@Jacqueline Colognesi@twitter I totally agree! There are certain programs like that, like the National Health Service Corps for working in underserved populations. I don't know much more about how it works though, and it isn't specifically family medicine oriented.
@BreezyK It baffles me that residency programs and med schools don't pay for interview costs. Like, my humanities grad program has no money, and we still pay to fly and house students for a visit. And med schools have all the money!
@ellabella The costs of med school are a problem, though, for the influence student loans have on the types of specialties people pursue. Primary care is paid much less than sub-specialties with lots of procedures (cardiology and GI being two money makers), but what we really need are more people to enter family medicine. Outcomes are much better for patients with a family doctor who oversees their care, but with $200,000+ in student loans no one wants to enter family medicine. It is only one of the many problems in the American health care system that results in the US paying twice as much for health care with much worse outcomes than any other similarly developed country. Anyway: good luck with your applications!

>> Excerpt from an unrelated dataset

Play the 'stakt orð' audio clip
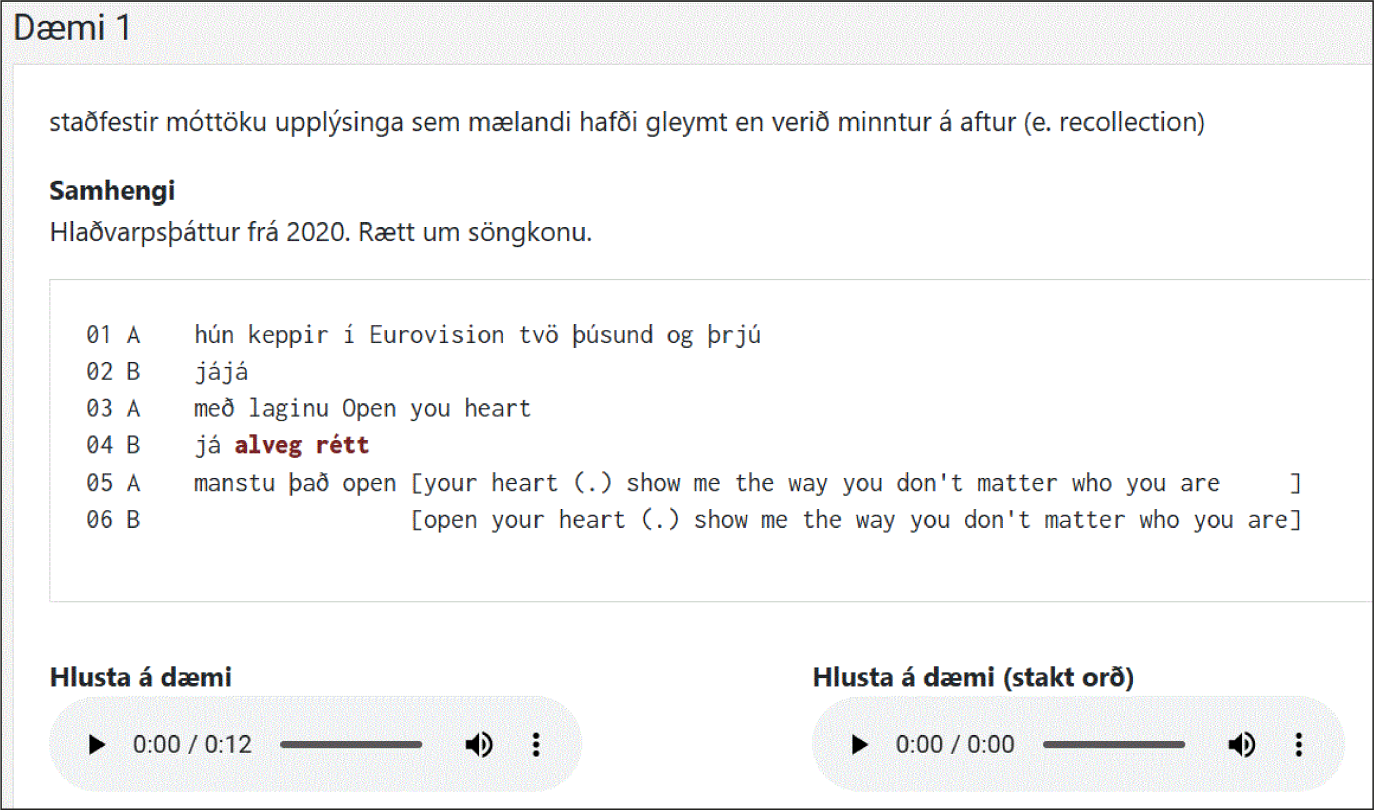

@stuffisthings I love the idea of someone recognizing him from that vest. I identified a commenter on The Hairpin recently due to her description of her job and location, so such things can happen. "Dude, do you write for the Billfold? I swear I saw your sweater vest on there..."
@laluchita I totally agree on tissues and toilet paper, but Costco's plastic wrap is the best. Kirkland champagne, on the other hand, is not worth it.

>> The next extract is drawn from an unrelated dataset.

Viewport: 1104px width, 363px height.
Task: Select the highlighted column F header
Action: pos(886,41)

@ellabella Being able to pay for private liberal arts tuition aside, everything you described is a traditionally middle class marker. (Is anything more middle class than suburbia?) I agree that when they are out of reach of people with middle incomes, it is a massive problem, and one that is occurring in the US. But middle income and middle class are not the same. What you're describing - access to quality education, a living wage and work with dignity, ability to afford to buy a home - are basic human rights (or in the case of owning a home, an extension of a human right to decent housing). They shouldn't be out of reach of the middle class (or anyone, but that is entirely a different conversation).
@newyorkscutestreporter Also, I don't want to sound like a jerk, saying that this rich person is uncomfortable at the country club - this rich person seems lovely, and joining the club for business/networking reasons (are you in Dallas? Dallas is a weird place socially) is different to joining it for hanging out with your friends. I think the spaces in which we feel comfortable actually are a good class indicator. I can ski, and I feel comfortable in Vail, but I imagine I would feel uncomfortable in Gstaad, which is why I don't feel upper class. Is lower upper class a better term than upper middle class? Is professional class better? Is the distinction between Gstaad and Vail irrelevant? I don't know.

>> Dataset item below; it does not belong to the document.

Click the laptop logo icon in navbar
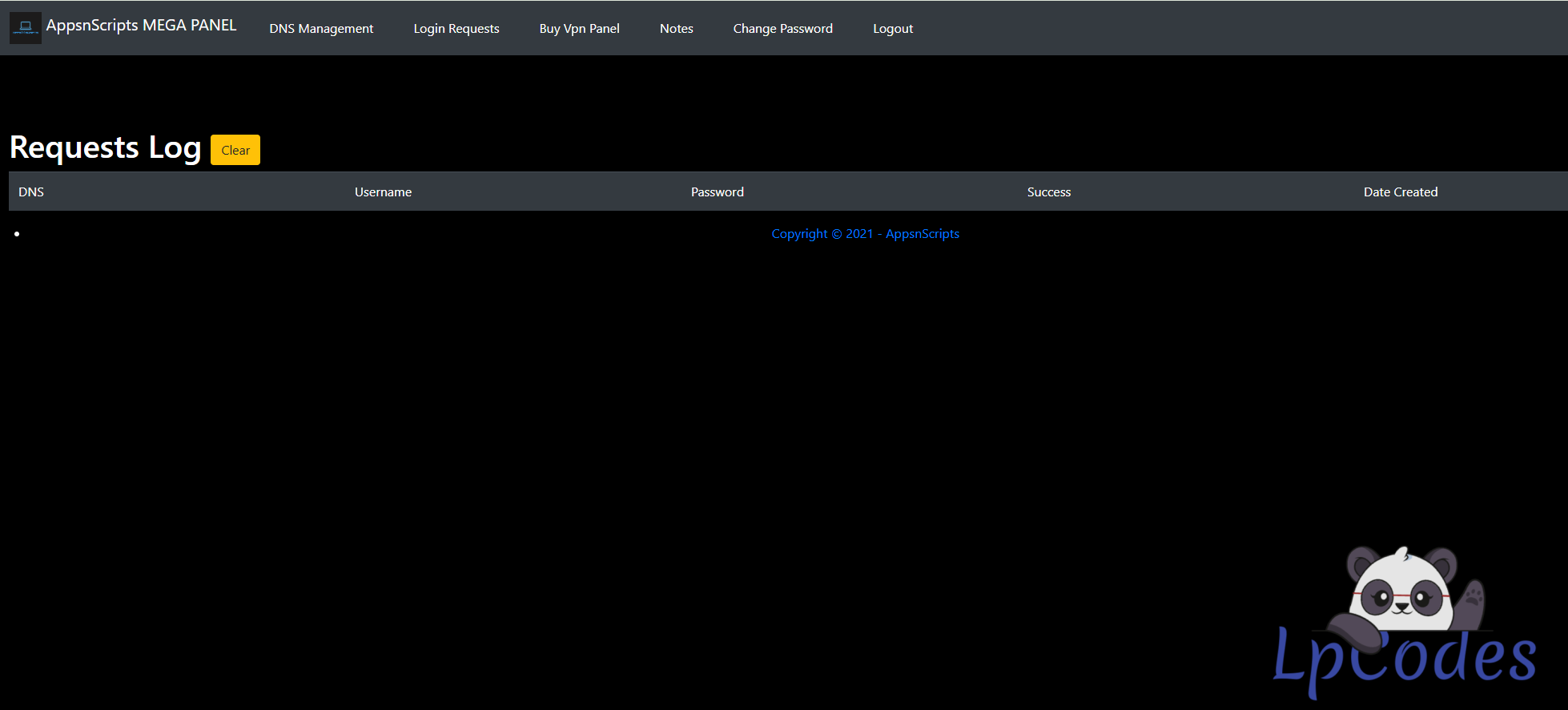 point(26,28)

@Hayley Judd@twitter Yeah, I did mean more cultural class indicators and where one feels comfortable. I think its super interesting that this rich person feels somewhat uncomfortable at the country club - having enough money to join and having the cultural capital to feel like you belong there are two different things, and that difference interests me. And maybe I'm in denial about what class is in the US (where I live), but I think there is a difference between me and people I know who live off investments (or could). So, more ask a rich person interviews with old money and trust fund kids, please! Or just watch Rich Dicks segments on Kroll Show.
@ellabella I consider my upbringing upper middle class because it was highly middle class in the traditional sense, compared to what the upper class is like. Money and class aren't the same thing, as is often assumed in the US. So yes, in the sense of having money, I grew up rich. I've never worried about not having enough money for basically anything - I'm incredibly privileged. In the sense of being encouraged to work hard and get an education and not rely on a trust fund - middle class values. But I'm not American, so I think that makes a difference in how I see class.
@That_Rich_Person Embrace having someone else clean your house! You're a job creator!